What to work on: Start at the line with "Click the Description field containing VLAN20" in the records below, stop at the line with "Task: Choose the frame marked 00:04:04", and return every line in that span exactly, the two end lines included.

Start of Block

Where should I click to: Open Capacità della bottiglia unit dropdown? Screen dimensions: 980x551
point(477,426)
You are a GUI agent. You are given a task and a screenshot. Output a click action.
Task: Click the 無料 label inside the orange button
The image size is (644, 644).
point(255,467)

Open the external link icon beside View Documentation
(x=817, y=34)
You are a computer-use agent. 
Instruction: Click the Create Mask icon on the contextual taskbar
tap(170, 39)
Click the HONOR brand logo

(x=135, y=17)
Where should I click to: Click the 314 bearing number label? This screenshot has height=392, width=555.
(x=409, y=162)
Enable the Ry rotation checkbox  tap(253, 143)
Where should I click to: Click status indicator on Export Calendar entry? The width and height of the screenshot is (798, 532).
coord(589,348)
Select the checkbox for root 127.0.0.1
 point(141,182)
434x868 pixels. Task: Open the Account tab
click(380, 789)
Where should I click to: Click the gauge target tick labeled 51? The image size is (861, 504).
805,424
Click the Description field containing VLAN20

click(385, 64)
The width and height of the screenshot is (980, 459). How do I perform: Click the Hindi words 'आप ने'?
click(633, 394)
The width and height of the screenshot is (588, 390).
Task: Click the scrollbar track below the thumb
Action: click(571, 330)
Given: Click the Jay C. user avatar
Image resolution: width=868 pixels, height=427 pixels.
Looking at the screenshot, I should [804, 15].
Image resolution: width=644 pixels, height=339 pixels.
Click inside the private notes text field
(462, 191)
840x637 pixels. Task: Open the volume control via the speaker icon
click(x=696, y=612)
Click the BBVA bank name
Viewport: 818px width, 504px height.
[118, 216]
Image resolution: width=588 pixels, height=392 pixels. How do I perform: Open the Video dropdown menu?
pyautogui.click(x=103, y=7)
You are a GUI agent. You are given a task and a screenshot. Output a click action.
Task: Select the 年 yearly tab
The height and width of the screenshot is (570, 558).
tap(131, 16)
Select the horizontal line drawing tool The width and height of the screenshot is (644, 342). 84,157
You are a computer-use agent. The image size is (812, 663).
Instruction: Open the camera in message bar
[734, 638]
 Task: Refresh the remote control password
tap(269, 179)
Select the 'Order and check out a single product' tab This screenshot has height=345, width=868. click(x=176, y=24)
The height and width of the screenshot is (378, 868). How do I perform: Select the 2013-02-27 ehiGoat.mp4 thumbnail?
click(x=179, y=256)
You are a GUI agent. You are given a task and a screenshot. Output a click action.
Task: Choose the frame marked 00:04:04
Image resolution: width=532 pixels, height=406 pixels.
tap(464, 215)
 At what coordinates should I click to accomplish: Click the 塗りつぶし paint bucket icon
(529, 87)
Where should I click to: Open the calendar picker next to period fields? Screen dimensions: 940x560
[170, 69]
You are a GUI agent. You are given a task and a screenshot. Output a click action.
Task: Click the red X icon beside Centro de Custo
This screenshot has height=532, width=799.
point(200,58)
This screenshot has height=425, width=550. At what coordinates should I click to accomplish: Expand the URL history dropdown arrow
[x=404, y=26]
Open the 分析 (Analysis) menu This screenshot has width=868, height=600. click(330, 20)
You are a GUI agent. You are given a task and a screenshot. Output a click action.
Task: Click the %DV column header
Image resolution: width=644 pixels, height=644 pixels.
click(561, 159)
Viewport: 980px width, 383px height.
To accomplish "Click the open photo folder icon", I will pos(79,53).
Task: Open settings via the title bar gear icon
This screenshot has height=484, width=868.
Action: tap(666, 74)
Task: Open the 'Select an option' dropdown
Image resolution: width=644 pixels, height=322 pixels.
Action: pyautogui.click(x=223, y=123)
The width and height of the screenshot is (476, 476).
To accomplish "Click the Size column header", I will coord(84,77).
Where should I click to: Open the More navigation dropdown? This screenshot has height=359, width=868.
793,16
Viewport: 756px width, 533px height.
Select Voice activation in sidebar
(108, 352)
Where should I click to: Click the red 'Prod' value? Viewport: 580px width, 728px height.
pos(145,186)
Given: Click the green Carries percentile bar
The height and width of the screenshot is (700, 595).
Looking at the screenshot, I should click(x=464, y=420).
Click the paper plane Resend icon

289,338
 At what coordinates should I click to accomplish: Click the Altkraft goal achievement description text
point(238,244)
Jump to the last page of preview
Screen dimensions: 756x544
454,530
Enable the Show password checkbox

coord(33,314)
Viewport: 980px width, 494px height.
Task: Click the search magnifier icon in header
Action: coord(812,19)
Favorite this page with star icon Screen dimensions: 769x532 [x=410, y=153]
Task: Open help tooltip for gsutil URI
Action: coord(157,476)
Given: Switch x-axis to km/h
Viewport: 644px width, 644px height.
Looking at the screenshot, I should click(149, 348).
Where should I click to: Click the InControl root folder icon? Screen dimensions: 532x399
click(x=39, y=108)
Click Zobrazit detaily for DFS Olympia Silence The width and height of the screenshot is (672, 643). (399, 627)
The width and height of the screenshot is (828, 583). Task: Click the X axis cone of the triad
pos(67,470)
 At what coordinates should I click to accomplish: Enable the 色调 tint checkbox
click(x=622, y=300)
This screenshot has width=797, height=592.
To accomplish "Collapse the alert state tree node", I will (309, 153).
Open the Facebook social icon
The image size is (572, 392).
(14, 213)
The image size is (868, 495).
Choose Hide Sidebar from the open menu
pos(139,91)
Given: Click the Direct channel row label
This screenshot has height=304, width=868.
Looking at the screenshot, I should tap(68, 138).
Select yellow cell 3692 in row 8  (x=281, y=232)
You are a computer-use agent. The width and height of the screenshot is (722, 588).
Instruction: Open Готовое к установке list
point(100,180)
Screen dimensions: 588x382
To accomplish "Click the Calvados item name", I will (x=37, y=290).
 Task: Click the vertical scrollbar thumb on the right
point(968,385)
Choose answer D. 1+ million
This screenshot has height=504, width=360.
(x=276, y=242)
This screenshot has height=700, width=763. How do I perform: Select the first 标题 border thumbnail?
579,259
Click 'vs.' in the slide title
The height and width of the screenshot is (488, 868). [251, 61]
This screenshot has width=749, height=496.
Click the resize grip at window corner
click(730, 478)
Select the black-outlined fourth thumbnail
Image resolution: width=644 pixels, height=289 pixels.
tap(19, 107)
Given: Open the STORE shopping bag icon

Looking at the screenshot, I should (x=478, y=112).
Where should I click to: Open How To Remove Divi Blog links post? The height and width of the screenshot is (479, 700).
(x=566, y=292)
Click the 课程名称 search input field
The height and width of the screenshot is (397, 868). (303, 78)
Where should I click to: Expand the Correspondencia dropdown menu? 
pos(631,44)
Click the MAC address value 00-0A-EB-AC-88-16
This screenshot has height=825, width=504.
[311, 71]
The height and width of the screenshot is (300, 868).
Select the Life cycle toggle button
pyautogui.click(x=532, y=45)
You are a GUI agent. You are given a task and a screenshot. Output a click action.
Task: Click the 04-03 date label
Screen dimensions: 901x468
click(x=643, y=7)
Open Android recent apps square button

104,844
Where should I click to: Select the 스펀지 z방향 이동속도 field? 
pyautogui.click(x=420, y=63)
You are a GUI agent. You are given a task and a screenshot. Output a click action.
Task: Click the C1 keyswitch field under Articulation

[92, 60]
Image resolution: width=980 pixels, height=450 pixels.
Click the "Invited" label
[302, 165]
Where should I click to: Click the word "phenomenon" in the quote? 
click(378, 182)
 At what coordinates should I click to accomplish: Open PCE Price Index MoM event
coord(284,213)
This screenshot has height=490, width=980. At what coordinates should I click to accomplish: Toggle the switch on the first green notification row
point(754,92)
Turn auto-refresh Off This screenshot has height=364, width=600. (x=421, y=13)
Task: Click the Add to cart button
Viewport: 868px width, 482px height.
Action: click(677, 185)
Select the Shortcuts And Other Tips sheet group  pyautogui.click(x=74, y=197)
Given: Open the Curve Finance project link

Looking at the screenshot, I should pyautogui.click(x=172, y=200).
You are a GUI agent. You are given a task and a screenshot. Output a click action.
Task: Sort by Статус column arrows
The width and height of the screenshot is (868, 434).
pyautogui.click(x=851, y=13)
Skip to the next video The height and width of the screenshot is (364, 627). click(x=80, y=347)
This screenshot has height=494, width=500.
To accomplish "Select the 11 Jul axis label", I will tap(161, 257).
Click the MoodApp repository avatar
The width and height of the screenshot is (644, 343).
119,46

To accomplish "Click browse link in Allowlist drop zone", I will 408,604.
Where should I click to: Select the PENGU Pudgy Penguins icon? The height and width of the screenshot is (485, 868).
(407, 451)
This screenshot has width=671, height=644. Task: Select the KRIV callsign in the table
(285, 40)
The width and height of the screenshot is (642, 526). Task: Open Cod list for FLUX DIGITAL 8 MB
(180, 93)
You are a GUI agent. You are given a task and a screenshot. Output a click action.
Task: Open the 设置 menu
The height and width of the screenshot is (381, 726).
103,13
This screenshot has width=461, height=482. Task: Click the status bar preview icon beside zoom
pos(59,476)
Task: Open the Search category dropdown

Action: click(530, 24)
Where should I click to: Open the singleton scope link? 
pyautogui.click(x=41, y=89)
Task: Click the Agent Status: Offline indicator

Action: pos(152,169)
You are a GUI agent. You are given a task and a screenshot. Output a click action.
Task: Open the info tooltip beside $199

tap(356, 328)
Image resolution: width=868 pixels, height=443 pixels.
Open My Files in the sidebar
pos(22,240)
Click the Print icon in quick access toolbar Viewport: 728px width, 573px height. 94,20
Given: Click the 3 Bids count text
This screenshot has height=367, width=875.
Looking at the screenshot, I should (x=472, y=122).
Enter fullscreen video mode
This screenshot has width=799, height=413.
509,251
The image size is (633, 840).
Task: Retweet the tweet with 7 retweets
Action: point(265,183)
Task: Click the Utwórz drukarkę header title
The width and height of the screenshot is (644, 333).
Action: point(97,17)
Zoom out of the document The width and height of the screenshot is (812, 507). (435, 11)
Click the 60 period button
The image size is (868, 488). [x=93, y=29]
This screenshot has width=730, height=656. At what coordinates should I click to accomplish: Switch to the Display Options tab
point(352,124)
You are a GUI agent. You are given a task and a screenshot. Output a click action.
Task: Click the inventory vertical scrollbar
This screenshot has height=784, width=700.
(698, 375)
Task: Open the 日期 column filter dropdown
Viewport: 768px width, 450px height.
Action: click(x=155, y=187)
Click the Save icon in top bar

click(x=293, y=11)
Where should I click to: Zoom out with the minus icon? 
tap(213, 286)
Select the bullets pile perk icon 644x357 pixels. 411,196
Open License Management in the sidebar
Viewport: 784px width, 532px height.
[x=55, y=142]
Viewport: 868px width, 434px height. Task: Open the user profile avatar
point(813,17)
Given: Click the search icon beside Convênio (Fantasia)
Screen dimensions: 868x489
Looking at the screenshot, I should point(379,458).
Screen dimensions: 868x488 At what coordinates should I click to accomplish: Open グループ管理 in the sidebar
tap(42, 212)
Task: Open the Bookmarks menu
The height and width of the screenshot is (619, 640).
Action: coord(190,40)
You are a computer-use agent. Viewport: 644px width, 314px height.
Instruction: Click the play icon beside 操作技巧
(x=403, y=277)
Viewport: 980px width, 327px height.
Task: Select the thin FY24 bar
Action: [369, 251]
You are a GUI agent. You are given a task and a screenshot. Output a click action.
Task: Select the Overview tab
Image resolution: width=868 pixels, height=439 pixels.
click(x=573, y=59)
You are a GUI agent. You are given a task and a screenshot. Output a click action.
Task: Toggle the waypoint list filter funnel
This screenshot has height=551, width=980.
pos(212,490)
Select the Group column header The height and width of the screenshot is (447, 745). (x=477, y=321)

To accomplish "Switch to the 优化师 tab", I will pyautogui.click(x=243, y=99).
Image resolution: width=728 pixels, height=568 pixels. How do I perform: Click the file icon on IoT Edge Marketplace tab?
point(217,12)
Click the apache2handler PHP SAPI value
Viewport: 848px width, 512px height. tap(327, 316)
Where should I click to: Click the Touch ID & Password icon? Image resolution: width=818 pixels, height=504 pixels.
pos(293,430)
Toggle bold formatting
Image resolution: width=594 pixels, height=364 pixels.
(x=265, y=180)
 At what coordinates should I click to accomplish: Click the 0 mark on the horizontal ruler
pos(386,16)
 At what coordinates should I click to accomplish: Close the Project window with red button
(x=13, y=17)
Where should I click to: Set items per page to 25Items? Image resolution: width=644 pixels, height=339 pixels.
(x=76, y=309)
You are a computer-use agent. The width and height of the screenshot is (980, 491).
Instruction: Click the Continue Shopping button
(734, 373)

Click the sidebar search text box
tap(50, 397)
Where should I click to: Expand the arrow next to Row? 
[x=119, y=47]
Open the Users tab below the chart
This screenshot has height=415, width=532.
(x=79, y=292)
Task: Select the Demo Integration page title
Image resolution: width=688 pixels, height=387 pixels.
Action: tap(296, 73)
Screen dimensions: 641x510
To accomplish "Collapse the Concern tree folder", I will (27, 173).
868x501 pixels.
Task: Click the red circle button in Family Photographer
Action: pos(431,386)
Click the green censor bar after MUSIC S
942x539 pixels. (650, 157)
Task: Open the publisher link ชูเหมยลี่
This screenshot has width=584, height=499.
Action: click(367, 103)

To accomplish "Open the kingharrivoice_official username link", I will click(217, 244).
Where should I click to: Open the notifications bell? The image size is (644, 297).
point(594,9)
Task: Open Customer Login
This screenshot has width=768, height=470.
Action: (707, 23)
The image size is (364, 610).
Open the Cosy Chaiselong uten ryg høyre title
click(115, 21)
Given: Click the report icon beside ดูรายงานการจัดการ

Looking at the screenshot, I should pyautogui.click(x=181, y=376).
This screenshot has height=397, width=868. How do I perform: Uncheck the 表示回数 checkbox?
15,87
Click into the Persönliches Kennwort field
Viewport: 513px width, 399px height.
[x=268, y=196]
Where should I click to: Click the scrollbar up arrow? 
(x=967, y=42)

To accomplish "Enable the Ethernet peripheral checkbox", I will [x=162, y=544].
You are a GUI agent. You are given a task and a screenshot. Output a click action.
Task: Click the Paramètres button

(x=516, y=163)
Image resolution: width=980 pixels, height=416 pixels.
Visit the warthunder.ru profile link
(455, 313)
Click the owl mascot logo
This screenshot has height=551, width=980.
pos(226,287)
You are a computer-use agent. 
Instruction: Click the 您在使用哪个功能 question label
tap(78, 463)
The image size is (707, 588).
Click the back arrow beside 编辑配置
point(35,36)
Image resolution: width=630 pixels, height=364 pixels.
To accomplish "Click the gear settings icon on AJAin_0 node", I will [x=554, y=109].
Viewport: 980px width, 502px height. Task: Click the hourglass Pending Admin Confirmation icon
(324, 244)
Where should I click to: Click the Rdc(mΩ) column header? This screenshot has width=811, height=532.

End of Block

Final answer:
Click the Description field containing VLAN20

click(385, 64)
The width and height of the screenshot is (980, 459). How do I perform: Click the Hindi words 'आप ने'?
click(633, 394)
The width and height of the screenshot is (588, 390).
Task: Click the scrollbar track below the thumb
Action: click(571, 330)
Given: Click the Jay C. user avatar
Image resolution: width=868 pixels, height=427 pixels.
Looking at the screenshot, I should [804, 15].
Image resolution: width=644 pixels, height=339 pixels.
Click inside the private notes text field
(462, 191)
840x637 pixels. Task: Open the volume control via the speaker icon
click(x=696, y=612)
Click the BBVA bank name
Viewport: 818px width, 504px height.
[118, 216]
Image resolution: width=588 pixels, height=392 pixels. How do I perform: Open the Video dropdown menu?
pyautogui.click(x=103, y=7)
You are a GUI agent. You are given a task and a screenshot. Output a click action.
Task: Select the 年 yearly tab
The height and width of the screenshot is (570, 558).
tap(131, 16)
Select the horizontal line drawing tool The width and height of the screenshot is (644, 342). 84,157
You are a computer-use agent. The image size is (812, 663).
Instruction: Open the camera in message bar
[734, 638]
 Task: Refresh the remote control password
tap(269, 179)
Select the 'Order and check out a single product' tab This screenshot has height=345, width=868. click(x=176, y=24)
The height and width of the screenshot is (378, 868). How do I perform: Select the 2013-02-27 ehiGoat.mp4 thumbnail?
click(x=179, y=256)
You are a GUI agent. You are given a task and a screenshot. Output a click action.
Task: Choose the frame marked 00:04:04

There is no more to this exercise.